In the end, it all came back to the issue of students and the University of Liberia. Organizers demanded the release from police detention, their compatriots who arrested last week for their alleged involvement in a riot on the UL campus. The protesters contended that their compatriots had been in police detention for more than 48 hours and must therefore, be released before the petition can be presented.
The delegation dispatched by the President and COP failed to find common ground on the issue, ending the day in a deadlock.
Police, Protesters Hold Nerves
Forty Years after the riots of ’79, Liberians are taking solace in the fact that not a single blood was shed, no rocks were thrown and no one ended in the hospital or the morgue. “Today the people won and once again they demonstrated, as they did during the “bring back our money ” campaign that civility is possible,” says George Gyude Wisner, a former Executive Director of the National Investment Commission, who hailed the COP for holding their nerves. “I hope those naysayers who thought that the sky would have fallen because citizens wanted to petition their government can learn some valuable lessons.”
Koiwu Alexander Ballah Zubayea, writing in the Punch FM chatroom Friday agreed: “Today, we were a part of history-making.
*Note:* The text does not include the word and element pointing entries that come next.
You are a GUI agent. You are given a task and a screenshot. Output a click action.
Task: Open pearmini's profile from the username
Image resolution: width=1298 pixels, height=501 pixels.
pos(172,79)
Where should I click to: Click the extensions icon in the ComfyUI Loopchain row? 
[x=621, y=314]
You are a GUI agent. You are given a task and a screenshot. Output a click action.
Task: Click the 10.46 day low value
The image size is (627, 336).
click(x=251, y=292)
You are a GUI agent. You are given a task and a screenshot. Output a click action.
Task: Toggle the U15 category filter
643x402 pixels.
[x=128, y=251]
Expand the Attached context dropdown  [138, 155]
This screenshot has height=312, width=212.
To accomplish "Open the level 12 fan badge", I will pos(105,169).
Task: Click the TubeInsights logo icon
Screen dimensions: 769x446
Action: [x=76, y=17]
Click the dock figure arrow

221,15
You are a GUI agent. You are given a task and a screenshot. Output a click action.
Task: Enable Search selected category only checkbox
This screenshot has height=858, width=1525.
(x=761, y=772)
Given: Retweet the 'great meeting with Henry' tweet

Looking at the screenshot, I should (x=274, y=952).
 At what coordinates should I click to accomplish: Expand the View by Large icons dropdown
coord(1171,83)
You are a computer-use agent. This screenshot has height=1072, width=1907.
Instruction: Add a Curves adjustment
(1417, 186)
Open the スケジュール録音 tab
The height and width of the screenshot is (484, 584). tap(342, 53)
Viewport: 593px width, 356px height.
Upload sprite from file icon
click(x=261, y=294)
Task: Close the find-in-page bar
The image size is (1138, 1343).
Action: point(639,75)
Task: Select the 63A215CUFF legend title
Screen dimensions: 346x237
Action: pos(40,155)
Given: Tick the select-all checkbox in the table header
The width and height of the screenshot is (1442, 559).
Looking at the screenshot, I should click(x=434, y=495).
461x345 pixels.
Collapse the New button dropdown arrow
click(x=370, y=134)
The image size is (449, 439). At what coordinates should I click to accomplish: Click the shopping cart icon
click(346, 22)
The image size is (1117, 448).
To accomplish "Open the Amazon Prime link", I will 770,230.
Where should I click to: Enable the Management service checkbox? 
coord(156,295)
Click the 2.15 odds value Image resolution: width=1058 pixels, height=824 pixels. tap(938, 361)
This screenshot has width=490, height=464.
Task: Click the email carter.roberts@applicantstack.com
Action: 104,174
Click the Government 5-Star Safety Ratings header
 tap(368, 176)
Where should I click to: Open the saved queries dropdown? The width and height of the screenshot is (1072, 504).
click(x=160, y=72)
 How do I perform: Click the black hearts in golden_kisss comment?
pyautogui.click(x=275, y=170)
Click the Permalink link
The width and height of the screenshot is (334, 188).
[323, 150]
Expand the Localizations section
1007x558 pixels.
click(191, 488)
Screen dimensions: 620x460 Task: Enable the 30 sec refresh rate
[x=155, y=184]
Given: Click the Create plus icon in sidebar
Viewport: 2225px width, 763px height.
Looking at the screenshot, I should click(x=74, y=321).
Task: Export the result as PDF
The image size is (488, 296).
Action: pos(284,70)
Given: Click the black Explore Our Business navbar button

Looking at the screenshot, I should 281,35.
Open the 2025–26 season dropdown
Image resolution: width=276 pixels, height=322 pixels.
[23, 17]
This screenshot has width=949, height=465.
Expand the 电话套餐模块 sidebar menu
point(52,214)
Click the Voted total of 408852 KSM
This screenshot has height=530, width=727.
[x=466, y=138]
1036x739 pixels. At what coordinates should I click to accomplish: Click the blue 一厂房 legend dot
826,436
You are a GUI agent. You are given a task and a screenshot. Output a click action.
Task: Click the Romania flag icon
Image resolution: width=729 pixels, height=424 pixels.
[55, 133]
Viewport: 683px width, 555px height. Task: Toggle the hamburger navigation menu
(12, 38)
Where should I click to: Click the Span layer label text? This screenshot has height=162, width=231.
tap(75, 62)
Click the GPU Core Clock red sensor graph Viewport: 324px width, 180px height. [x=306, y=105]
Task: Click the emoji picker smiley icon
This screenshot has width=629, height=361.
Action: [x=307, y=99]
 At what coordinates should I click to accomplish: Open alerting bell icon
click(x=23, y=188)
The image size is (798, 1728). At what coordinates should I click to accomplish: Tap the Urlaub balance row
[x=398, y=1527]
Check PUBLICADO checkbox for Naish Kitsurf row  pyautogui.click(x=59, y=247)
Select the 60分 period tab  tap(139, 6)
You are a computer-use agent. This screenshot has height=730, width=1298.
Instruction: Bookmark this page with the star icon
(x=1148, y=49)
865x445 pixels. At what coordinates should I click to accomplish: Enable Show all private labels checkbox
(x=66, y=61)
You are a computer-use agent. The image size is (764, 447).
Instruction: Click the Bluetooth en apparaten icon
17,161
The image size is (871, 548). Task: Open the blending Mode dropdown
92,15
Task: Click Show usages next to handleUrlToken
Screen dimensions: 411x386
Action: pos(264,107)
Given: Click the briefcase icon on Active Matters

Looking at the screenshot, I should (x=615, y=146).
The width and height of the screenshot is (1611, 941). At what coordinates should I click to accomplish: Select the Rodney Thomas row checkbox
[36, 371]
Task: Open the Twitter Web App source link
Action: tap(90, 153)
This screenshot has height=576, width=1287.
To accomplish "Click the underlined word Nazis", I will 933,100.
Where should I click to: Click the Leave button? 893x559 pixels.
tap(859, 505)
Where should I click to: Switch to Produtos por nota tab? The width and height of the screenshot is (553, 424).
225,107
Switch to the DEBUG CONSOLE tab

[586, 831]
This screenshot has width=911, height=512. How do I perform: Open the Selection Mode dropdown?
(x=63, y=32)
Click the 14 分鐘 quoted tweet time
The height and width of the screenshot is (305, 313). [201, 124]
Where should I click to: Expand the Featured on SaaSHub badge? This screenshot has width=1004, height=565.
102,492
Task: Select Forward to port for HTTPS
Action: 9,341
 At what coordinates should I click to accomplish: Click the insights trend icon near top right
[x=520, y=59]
The perceptions of the parochial vermin in the ruling party establishment and all of our naysayers were not fruitful. They anticipated us to return to the broken legs or skins peeled but however, their diabolical and evils were not achieved. Posterity will judge us tomorrow.”
What’s next? Uncertainty Lingers
Just as posterity and historians are still judging the progressives and the security apparatus at the time, over how the riot of April 1979 was handled, historians may no doubt look back tomorrow at how a new generation of protesters and the current security apparatus held their nerves. Protesters resisted intimidation, threats and a cloud of suspicions while the officers of the Liberia National Police held their end of the bargain, to pull off what many say was the largest gathering of protesters since the end of the civil war.
Deadlock aside, the June 7, Save-the-State protest may have laid to rest the fears and the lingering ghosts of April 14, 1979, a routinely reminder of an ugly past whenever Liberians prepare to take to the streets and make their voices heard. It also signals that a new selfie generation have finally elevated to new levels of political maturity. But with President Weah and his government yet to officially receive the laundry list of demands from the Council of Patriots, uncertainty surrounding the what next could prove pivotal. How will the government proceed from here? How far are the COP and the protesters willing to go? The way forward could test the resolve and tolerance levels for both in the backdrop that Liberia’s rugged history has come full circle, minus the ricocheting violent-tune of the ghostly April stigma, still stroking the fears of the unknown.